Princess Frostine vs. Old Maid

When I was pregnant, and gleefully digesting endless books in preparation for motherhood and parenting, not one of those so-called experts revealed the ugly truth: I would have to endure years of Candyland.

The mere sight of that “bored” game, with its windy path of colorful squares leading to the Candy Castle, and I immediately want to flip on the Cartoon Network.  Those early sleepless nights were paradise compared to being stuck in a room with Gloppy and Princess Frostine.

After 7 years of post-game analysis, I realize that Candyland has the same allure as porn: it’s highly addicting and promotes fantasy.  For a mother to try to enforce healthy eating, after a child has been exposed to images of jellybeans, fudge and licorice, is like the middle-aged wife trying to compete with those X-rated cheerleaders her husband has been secretly watching perform on the basement TV.
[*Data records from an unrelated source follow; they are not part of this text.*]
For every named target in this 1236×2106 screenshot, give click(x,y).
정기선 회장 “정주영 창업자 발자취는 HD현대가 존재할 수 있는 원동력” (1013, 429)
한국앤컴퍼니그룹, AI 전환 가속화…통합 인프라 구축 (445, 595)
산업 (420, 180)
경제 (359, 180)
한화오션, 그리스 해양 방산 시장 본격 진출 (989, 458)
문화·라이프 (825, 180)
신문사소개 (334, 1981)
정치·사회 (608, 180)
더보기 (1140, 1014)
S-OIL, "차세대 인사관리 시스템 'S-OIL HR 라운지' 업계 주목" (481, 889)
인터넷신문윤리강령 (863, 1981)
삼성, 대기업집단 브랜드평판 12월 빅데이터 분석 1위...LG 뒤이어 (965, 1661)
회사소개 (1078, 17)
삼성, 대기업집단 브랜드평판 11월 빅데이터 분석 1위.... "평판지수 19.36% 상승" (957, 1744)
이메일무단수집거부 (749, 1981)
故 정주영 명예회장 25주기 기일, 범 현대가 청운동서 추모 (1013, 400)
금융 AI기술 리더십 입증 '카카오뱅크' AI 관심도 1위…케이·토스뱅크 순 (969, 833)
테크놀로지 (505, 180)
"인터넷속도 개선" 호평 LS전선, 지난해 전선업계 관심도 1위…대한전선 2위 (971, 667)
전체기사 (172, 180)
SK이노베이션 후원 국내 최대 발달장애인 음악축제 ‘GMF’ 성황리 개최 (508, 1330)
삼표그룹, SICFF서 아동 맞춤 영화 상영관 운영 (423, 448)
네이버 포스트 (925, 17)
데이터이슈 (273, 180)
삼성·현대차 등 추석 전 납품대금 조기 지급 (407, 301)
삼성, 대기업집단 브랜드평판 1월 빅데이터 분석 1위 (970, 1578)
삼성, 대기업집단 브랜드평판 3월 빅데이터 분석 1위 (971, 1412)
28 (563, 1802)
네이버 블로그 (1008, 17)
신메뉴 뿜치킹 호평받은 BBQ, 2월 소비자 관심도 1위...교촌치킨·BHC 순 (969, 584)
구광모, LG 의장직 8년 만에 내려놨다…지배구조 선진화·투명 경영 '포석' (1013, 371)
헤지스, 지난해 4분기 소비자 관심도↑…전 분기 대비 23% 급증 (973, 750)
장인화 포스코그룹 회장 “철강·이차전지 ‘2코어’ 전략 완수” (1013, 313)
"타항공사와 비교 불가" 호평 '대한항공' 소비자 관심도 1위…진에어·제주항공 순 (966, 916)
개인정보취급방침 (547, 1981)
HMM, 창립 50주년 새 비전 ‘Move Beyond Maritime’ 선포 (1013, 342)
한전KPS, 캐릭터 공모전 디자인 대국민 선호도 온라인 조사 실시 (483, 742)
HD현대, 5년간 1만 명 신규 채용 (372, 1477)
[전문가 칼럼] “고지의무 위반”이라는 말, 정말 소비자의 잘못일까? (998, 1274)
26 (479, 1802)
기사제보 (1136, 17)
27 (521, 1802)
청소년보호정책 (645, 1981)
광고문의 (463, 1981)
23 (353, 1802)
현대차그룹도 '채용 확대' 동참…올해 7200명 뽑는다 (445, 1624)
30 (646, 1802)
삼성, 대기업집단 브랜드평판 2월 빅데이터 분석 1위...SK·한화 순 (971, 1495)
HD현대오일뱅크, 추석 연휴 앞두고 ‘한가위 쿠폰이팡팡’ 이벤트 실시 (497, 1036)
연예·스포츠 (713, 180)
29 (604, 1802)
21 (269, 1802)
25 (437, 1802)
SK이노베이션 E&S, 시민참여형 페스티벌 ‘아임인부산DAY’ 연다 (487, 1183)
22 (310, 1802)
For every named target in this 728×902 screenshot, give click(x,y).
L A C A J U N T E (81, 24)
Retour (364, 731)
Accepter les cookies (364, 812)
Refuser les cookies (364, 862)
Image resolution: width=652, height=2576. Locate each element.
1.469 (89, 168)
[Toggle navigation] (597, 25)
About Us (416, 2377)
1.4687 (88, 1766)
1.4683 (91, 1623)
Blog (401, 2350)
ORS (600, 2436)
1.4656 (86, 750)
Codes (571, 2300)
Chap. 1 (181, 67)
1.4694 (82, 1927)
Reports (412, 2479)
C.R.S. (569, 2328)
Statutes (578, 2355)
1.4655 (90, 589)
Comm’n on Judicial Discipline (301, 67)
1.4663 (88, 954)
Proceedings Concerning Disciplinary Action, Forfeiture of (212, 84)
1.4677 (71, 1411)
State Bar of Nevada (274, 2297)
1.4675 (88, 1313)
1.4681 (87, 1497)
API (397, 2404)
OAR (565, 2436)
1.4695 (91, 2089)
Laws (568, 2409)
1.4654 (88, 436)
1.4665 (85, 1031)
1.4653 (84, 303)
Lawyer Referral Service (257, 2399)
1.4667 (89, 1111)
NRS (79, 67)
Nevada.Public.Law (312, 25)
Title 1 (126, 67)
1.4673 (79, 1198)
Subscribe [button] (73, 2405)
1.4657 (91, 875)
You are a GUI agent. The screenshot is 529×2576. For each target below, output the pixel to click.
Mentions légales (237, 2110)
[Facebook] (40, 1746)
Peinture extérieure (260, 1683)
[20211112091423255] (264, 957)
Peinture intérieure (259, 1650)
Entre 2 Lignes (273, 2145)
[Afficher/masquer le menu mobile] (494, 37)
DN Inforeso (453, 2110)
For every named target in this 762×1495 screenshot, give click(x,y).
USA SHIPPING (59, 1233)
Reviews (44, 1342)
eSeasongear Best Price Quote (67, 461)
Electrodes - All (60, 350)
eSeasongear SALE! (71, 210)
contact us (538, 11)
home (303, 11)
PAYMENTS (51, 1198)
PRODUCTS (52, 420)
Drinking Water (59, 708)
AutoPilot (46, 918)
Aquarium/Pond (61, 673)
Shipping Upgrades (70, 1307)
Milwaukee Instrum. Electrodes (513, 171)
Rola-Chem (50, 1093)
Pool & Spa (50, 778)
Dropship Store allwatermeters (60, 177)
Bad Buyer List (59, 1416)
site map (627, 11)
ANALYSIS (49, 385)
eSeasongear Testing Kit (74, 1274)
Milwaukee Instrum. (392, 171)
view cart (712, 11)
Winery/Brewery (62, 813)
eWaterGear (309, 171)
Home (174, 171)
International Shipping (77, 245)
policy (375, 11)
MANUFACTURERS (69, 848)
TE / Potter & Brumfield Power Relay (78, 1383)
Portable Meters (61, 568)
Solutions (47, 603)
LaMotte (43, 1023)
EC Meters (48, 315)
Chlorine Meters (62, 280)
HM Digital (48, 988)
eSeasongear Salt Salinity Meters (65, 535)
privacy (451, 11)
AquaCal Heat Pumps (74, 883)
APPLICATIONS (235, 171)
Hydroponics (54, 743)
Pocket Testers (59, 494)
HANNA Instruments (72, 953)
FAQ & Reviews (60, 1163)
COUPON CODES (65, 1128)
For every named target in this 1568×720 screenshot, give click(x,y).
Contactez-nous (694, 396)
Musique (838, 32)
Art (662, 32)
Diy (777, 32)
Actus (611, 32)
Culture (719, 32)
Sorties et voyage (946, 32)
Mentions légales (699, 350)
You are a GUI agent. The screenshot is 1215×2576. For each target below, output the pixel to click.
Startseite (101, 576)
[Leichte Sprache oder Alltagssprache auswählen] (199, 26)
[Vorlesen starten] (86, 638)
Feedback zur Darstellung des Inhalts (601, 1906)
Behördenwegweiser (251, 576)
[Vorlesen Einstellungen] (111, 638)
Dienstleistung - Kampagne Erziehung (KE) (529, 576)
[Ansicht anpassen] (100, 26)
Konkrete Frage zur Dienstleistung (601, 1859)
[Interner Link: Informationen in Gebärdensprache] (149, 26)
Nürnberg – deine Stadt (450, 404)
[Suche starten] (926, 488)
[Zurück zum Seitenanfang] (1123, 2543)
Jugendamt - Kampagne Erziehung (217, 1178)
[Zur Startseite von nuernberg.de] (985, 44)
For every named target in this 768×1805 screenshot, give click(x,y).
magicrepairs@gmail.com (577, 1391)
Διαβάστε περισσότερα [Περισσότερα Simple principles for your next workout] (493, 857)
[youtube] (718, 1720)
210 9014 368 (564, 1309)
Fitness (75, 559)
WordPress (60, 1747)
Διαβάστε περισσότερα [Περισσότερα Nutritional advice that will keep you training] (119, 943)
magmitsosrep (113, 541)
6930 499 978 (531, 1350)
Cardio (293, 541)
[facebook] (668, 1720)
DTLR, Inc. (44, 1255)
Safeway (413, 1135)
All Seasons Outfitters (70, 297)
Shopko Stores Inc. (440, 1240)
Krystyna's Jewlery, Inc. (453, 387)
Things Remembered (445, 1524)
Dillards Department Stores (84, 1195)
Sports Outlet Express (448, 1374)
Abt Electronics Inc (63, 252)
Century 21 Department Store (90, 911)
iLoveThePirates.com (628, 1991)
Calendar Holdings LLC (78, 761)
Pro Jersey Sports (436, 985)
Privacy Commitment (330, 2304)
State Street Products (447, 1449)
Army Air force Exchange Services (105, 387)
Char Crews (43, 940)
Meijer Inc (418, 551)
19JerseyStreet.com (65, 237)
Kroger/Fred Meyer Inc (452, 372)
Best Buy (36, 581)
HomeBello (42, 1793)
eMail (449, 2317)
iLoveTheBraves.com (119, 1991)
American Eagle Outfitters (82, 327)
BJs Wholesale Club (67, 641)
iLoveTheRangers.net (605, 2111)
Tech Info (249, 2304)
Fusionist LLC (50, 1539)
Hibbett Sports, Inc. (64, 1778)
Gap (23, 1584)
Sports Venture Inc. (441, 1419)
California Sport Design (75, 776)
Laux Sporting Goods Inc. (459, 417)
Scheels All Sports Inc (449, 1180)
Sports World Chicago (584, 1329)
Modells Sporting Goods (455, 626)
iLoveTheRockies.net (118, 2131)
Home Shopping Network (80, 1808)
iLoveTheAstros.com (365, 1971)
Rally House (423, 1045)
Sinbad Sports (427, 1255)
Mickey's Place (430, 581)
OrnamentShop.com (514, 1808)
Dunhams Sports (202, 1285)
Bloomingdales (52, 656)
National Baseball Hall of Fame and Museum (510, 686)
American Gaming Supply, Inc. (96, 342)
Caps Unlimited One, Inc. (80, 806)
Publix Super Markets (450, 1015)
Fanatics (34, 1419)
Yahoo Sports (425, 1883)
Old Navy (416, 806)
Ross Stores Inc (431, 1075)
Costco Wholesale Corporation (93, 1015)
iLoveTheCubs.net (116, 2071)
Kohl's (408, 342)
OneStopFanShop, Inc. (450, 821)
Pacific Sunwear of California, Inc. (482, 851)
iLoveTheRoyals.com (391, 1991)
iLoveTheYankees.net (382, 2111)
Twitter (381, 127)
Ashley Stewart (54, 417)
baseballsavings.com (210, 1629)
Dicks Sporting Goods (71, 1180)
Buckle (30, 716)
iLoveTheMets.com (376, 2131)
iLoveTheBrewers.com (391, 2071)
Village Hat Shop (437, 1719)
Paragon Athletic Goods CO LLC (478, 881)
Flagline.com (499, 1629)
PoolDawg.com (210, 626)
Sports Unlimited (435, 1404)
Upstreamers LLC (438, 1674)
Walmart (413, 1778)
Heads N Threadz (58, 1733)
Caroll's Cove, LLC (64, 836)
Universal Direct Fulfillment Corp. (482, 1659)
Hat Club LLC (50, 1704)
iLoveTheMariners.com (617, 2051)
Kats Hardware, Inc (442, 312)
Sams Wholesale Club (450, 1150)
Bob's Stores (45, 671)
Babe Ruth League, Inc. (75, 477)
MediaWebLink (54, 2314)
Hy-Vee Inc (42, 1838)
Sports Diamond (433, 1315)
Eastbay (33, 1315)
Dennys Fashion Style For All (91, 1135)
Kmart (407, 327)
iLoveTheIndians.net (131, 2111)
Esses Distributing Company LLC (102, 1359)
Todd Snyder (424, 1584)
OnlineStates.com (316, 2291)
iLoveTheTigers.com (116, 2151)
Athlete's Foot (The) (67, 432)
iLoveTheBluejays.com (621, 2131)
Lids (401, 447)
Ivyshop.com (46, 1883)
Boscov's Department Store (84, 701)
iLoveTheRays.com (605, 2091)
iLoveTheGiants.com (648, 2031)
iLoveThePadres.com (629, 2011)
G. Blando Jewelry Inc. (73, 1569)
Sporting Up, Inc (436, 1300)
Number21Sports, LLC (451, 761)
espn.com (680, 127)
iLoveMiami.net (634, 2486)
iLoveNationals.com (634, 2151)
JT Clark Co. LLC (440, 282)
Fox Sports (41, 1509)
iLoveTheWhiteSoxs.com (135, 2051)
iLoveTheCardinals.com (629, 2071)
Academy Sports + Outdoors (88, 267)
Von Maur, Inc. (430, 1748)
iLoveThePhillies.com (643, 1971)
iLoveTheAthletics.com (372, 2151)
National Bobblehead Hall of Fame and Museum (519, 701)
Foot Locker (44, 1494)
When Savannah suggests we play Candyland, I cringe.  Fun for a kid is the family reunion adults dread, with King Kandy, the rich old grandfather, Lord Licorice, the eccentric, gay uncle, and Lolly, the bratty younger cousin.

“Try finding the Old Maid deck” I’ll re-direct.  At least the eccentric Old Maid, compared to the Candyland gang, resembles a 60s radical.  She still smokes pot, I bet.

Meanwhile, I’m counting the days until Savannah discovers Scrabble and Trivial Pursuit.  Now those are games.

4 responses to “Princess Frostine vs. Old Maid

  1. My daughter stopped playing Scrabble with me around the age of 12, she said I was a sore winner! That was my revenge for the years of Candy Land, Chutes & Ladders, and Sorry!


  2. I’m smiling, remembering those days. My son wasn’t much of a board game kid (thank the stars), but he loved TV. He was moving on to more mature shows like Sesame Street and Teenage Mutant Ninja Turtles cartoons when “Barney” became all the rage. He started watching that show and that simpering song “I love you, you love me, we”re a happy fam-a-lee…” was just too grating on my nerves. I forbade him to watch a show with a purple dinosaur. Thankfully he obeyed.


  3. I’m remembering a couple of books that the kids loved for me to read, and that I detested because they were so cloyingly sing-songy and cute (“A House is a House for Me” was particularly dreadful!) The rhymes are burned in my memory, burned! It was so much better when we moved on to books with sentences — ah, Kenneth Grahame!